Pixel coordinate grounding data:
===
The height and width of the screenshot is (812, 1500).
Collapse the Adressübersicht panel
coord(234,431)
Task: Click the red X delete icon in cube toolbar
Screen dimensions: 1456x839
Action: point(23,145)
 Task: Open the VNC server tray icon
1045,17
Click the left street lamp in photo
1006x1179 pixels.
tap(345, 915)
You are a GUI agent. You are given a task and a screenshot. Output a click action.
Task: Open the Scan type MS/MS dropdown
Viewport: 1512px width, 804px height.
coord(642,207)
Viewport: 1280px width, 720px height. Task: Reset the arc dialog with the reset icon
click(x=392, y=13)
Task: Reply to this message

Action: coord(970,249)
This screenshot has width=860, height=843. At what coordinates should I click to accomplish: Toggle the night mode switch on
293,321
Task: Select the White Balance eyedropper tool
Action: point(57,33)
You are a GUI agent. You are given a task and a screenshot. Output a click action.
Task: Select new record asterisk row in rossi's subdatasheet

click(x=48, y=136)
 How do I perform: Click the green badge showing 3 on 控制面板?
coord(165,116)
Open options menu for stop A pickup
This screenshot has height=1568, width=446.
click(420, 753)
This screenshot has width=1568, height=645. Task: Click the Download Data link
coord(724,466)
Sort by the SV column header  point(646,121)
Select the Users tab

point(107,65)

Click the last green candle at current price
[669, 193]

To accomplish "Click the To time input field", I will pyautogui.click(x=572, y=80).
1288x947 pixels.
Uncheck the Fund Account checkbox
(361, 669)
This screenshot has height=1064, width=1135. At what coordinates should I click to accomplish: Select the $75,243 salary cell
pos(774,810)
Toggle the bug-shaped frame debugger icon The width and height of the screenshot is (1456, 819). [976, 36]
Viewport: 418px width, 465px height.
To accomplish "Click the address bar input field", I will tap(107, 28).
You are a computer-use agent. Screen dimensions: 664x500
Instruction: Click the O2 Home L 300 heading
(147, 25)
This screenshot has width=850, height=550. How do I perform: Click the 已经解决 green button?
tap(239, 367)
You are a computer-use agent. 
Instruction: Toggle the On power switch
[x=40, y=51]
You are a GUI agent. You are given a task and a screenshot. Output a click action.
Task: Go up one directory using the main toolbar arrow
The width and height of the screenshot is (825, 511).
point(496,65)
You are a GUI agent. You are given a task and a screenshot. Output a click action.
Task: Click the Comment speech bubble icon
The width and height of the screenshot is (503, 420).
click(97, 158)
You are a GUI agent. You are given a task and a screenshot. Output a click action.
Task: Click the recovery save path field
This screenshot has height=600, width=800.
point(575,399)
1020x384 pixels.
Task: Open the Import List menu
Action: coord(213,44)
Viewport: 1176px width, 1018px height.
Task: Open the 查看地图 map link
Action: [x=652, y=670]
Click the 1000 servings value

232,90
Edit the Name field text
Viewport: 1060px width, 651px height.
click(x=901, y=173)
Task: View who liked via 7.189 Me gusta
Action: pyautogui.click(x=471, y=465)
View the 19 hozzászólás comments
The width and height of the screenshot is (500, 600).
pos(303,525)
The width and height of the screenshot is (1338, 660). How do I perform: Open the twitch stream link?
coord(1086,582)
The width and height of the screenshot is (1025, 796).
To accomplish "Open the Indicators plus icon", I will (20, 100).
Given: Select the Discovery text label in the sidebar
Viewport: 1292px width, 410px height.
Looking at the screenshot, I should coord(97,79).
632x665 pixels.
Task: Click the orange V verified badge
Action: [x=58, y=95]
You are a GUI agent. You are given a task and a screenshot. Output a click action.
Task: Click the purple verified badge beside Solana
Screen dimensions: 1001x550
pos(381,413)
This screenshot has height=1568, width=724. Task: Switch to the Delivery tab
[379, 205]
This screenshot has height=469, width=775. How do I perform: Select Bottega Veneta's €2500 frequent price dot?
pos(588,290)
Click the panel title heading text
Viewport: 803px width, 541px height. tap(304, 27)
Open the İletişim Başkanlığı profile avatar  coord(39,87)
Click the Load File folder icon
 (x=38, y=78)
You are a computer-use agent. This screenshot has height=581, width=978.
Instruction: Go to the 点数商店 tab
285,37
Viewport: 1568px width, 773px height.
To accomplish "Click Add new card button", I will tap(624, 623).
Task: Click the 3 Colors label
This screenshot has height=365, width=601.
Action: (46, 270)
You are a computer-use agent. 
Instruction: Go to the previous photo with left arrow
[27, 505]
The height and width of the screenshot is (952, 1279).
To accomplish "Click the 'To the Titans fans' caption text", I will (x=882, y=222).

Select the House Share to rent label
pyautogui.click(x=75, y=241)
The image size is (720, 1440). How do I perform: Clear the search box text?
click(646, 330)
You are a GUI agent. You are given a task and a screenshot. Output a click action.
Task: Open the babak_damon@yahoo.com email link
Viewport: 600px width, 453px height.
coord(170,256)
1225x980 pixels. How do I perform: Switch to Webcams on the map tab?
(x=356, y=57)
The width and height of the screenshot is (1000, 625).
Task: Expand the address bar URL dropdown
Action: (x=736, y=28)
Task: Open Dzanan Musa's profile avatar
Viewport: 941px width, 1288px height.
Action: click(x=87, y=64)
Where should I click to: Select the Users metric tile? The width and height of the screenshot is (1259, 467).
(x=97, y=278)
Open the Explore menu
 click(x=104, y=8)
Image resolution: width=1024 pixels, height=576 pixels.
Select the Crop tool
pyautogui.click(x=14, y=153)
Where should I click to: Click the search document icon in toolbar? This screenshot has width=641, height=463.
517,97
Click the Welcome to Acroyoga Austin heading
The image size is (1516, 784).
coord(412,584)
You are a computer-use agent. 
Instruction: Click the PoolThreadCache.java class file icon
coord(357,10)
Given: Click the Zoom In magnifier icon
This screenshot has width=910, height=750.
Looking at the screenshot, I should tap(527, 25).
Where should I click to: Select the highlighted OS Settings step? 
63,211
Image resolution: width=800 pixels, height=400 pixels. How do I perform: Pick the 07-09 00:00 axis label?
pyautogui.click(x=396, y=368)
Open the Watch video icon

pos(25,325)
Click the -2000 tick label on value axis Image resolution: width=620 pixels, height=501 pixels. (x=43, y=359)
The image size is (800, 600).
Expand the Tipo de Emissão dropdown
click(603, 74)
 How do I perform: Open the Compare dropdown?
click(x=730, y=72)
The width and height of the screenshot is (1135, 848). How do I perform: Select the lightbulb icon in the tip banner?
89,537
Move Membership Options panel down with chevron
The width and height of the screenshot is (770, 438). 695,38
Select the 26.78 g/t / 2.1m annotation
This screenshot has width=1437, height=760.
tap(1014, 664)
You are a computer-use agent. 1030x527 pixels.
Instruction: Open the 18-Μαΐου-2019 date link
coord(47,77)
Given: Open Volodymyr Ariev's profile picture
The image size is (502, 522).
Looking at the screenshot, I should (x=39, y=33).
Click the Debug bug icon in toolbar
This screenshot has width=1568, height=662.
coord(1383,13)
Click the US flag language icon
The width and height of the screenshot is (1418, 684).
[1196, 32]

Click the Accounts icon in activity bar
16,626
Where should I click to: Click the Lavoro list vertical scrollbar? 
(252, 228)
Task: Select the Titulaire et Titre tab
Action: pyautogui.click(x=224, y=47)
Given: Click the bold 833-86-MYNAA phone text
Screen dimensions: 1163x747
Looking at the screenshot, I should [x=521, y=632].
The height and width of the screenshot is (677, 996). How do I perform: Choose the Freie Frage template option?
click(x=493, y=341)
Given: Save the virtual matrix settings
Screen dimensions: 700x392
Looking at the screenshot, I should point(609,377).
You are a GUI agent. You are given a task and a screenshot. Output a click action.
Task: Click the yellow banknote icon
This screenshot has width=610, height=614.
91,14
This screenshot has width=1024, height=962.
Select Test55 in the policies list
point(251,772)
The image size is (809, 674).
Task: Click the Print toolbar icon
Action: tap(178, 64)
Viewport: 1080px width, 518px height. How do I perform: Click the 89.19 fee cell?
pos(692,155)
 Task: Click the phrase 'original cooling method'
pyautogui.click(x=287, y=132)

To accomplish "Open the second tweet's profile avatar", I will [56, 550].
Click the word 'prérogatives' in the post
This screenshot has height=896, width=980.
===
What to do:
Return word for word the lines above from the line with "Task: Click the 3 Colors label" to the line with "The height and width of the screenshot is (952, 1279).", including both and leaving out all others.

Result below:
Task: Click the 3 Colors label
This screenshot has height=365, width=601.
Action: (46, 270)
You are a computer-use agent. 
Instruction: Go to the previous photo with left arrow
[27, 505]
The height and width of the screenshot is (952, 1279).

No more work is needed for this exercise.